July 13, 2023

Federal regulators Thursday approved the first over-the-counter daily birth control pill available in the U.S., and why do I feel that Republicans won't like oral contraceptives easier to obtain? Well, probably because in 2022, 195 House Republicans voted against the Right to Contraception Act. Banning abortion was never about children with Republicans. It's about control.

The Washington Post reports:

Federal regulators Thursday approved the first over-the-counter daily birth control pill available in the United States, a milestone in decades-long efforts to make oral contraceptives easier to obtain, especially by teenagers and women who don't regularly see a doctor.
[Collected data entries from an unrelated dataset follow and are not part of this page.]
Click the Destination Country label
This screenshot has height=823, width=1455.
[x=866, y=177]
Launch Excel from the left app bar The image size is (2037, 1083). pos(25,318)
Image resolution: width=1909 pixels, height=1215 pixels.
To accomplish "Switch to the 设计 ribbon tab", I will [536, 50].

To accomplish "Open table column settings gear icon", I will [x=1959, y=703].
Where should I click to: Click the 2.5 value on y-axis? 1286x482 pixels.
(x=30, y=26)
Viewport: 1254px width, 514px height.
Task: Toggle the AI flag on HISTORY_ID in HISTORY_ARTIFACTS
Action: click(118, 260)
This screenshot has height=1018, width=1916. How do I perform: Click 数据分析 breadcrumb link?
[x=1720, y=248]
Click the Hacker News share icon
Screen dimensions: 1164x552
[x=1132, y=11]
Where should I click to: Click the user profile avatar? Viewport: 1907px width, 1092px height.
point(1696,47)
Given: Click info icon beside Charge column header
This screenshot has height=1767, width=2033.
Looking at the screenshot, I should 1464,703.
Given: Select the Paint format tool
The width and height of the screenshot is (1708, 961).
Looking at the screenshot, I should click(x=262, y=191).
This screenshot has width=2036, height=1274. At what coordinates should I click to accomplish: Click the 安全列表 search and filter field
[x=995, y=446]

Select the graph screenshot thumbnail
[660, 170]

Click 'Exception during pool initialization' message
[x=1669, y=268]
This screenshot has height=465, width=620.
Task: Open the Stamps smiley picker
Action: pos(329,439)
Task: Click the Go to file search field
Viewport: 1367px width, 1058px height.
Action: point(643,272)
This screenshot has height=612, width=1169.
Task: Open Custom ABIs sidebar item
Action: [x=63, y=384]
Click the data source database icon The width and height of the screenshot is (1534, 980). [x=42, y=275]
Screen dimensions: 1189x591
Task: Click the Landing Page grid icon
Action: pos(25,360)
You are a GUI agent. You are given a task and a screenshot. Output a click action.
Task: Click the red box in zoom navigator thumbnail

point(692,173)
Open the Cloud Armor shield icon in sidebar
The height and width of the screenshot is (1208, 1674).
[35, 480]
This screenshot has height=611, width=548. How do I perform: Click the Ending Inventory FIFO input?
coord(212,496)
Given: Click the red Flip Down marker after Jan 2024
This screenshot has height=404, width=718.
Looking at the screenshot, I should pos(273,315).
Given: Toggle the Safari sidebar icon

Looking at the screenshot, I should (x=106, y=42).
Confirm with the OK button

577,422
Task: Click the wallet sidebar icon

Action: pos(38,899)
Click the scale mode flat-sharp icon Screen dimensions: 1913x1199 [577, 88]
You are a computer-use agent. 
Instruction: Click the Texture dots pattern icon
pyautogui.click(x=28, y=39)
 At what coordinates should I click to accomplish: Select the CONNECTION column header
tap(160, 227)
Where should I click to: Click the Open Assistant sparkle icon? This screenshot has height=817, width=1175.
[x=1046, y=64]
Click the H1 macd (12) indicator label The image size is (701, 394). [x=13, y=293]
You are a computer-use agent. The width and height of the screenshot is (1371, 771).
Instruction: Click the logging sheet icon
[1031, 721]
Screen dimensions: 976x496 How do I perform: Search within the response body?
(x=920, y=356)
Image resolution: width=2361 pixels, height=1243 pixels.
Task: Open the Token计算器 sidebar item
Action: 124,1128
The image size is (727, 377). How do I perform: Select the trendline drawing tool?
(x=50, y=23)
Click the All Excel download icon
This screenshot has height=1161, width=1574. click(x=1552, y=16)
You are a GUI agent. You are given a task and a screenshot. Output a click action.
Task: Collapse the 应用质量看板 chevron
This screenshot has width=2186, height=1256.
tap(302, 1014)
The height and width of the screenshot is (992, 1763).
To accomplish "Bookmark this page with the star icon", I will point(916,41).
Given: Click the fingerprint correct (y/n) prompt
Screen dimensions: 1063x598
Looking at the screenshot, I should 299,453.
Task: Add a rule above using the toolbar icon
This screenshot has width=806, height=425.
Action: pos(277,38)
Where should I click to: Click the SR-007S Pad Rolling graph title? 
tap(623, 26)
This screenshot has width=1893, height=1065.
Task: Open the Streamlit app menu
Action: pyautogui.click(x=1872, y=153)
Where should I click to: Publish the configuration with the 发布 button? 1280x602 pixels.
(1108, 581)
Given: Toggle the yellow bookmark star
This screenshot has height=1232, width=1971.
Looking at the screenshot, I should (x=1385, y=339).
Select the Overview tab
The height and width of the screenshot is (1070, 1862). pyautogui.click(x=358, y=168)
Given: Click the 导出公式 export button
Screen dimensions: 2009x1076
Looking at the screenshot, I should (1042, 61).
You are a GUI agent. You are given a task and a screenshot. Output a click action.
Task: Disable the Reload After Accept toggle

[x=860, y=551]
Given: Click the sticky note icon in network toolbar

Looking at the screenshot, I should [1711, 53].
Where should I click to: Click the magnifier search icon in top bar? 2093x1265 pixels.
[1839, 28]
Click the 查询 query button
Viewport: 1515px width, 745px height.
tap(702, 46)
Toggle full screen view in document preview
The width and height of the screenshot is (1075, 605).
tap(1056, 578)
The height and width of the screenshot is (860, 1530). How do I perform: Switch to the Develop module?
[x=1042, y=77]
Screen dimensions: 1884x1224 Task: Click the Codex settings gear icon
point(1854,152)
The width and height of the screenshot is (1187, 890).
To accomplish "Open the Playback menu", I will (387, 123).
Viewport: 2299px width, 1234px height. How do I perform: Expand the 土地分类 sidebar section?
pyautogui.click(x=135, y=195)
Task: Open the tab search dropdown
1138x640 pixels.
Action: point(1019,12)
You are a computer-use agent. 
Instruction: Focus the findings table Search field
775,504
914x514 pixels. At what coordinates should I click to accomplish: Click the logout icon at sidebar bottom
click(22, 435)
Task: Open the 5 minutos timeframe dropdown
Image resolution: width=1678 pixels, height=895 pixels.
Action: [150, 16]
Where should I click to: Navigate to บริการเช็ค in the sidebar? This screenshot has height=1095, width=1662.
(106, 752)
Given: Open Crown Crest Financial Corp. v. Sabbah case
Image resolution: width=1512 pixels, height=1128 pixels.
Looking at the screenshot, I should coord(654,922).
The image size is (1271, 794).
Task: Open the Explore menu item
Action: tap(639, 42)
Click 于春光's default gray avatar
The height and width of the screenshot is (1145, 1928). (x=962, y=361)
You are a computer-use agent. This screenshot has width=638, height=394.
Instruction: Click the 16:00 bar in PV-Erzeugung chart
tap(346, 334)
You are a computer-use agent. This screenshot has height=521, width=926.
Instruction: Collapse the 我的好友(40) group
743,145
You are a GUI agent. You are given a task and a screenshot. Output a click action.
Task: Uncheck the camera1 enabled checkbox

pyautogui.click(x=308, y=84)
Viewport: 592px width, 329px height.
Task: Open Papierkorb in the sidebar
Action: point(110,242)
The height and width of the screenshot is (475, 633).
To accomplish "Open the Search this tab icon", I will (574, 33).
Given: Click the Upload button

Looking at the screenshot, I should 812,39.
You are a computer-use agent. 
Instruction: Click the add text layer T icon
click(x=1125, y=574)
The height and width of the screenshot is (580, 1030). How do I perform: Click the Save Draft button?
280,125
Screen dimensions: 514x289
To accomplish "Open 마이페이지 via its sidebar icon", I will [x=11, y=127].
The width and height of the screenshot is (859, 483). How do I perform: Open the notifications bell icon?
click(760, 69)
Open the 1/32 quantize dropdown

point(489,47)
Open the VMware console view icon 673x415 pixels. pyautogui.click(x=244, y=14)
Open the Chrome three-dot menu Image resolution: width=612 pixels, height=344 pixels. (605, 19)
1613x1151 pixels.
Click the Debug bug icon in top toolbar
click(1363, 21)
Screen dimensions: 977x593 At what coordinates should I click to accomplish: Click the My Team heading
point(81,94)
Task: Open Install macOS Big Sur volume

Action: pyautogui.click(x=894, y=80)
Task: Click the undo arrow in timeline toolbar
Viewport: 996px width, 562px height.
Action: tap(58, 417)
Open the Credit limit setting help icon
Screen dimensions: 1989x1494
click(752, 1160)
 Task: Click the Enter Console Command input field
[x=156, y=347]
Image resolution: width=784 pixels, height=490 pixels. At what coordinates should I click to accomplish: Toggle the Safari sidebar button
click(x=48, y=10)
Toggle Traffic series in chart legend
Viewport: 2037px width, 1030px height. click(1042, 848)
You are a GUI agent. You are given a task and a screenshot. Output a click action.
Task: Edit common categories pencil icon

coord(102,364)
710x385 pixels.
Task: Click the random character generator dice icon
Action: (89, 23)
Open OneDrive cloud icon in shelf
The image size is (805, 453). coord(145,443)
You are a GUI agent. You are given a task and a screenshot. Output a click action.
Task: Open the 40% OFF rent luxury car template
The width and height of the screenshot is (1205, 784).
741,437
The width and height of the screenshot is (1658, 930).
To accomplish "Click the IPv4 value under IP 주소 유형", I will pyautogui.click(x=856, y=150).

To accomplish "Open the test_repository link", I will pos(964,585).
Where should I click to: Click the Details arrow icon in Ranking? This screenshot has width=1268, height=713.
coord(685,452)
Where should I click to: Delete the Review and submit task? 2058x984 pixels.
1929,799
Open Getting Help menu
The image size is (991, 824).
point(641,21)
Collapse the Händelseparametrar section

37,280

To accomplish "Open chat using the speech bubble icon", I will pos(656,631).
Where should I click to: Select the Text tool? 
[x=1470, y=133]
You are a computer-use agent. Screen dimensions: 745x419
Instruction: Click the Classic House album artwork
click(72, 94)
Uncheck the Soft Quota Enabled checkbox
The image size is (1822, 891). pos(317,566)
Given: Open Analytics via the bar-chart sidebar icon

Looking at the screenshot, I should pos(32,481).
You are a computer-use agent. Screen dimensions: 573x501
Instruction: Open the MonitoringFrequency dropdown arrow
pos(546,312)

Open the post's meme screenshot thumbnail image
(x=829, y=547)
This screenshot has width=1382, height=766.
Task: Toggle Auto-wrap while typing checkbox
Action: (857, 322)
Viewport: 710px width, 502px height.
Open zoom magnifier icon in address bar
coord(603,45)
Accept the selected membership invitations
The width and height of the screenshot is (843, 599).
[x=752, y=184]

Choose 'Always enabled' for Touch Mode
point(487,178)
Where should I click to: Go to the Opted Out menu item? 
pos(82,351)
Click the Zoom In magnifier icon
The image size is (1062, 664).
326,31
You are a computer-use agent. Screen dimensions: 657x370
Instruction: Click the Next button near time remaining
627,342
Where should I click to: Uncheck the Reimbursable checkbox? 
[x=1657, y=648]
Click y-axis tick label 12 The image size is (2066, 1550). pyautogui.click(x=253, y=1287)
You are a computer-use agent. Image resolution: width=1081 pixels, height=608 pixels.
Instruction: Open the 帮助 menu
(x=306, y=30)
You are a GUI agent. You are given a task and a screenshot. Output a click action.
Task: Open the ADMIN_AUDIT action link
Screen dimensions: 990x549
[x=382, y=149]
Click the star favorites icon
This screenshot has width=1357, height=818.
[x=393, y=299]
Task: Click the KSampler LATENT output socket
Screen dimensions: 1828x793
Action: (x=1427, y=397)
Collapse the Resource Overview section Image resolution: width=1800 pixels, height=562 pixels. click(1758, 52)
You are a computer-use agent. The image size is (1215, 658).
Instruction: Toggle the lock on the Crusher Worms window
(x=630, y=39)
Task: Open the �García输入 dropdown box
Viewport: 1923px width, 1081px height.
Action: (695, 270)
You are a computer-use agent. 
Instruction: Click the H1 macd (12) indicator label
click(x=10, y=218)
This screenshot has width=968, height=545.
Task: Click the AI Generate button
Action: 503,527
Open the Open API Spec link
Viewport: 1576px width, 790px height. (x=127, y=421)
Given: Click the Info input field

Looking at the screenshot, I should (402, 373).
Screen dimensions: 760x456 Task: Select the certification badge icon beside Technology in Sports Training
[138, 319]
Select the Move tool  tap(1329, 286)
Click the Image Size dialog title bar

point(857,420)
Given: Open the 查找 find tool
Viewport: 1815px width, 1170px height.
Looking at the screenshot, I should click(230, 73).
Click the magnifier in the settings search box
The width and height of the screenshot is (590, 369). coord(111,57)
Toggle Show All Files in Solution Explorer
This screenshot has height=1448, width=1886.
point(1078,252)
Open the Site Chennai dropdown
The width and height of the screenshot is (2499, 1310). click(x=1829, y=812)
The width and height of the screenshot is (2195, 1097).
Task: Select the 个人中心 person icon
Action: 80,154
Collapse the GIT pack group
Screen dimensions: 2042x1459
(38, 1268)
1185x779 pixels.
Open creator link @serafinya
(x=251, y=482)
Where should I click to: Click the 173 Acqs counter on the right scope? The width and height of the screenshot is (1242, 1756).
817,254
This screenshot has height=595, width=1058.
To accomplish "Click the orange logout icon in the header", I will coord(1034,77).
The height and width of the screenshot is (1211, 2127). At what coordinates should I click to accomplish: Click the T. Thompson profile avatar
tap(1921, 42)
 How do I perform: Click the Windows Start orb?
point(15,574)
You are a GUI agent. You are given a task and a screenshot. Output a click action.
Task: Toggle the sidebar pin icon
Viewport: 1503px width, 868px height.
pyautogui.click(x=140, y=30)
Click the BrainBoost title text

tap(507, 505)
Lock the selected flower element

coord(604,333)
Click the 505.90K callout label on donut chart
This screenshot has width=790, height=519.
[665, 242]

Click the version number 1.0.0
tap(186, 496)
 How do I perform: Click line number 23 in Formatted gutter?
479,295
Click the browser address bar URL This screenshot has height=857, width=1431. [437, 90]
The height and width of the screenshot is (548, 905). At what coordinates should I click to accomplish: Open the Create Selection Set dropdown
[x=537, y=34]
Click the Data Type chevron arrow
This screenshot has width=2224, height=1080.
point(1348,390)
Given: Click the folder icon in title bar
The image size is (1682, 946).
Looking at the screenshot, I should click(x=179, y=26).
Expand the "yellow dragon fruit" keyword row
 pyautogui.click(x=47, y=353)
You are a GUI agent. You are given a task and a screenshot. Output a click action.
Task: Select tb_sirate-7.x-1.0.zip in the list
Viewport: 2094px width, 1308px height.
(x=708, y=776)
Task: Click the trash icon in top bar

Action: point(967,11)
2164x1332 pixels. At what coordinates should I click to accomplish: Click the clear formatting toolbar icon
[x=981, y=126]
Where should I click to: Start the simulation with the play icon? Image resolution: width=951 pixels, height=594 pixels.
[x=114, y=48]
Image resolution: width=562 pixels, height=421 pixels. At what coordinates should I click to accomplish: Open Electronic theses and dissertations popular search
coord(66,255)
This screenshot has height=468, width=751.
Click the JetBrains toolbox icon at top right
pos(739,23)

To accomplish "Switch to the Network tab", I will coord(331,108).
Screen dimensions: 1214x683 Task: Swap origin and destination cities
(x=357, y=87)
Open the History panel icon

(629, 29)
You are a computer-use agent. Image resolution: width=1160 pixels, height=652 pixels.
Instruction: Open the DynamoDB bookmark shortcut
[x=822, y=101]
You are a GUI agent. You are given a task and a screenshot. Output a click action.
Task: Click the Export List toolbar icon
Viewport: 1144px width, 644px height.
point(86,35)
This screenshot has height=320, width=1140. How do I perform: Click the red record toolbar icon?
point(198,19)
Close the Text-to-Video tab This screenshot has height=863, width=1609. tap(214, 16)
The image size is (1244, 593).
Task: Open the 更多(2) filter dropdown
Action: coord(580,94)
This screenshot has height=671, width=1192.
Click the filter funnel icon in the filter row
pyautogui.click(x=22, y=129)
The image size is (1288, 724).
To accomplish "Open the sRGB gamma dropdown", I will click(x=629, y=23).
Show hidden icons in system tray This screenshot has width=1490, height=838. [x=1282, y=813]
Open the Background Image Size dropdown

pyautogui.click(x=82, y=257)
The Food and Drug Administration's approval of Opill, made by the consumer health giant Perrigo, comes six decades after birth control pills were introduced in the United States, drastically changing the lives of countless women and American society. And it means the country will join about 100 other nations that allow the sale of nonprescription birth control pills.

Health experts, citing the pill's lengthy record of safety and effectiveness, have pushed for a nonprescription pill for years, but their campaign took on new urgency after the Supreme Court last year struck down the fundamental right to abortion established by Roe v. Wade.

"It's a transformative change in contraceptive access and reproductive health," said Victoria Nichols, project director of Free the Pill, a coalition of dozens of groups working for over-the-counter birth control pills in the United States.

Opill will be available early next year without needing a prescription -- unless Republicans screw this up somehow.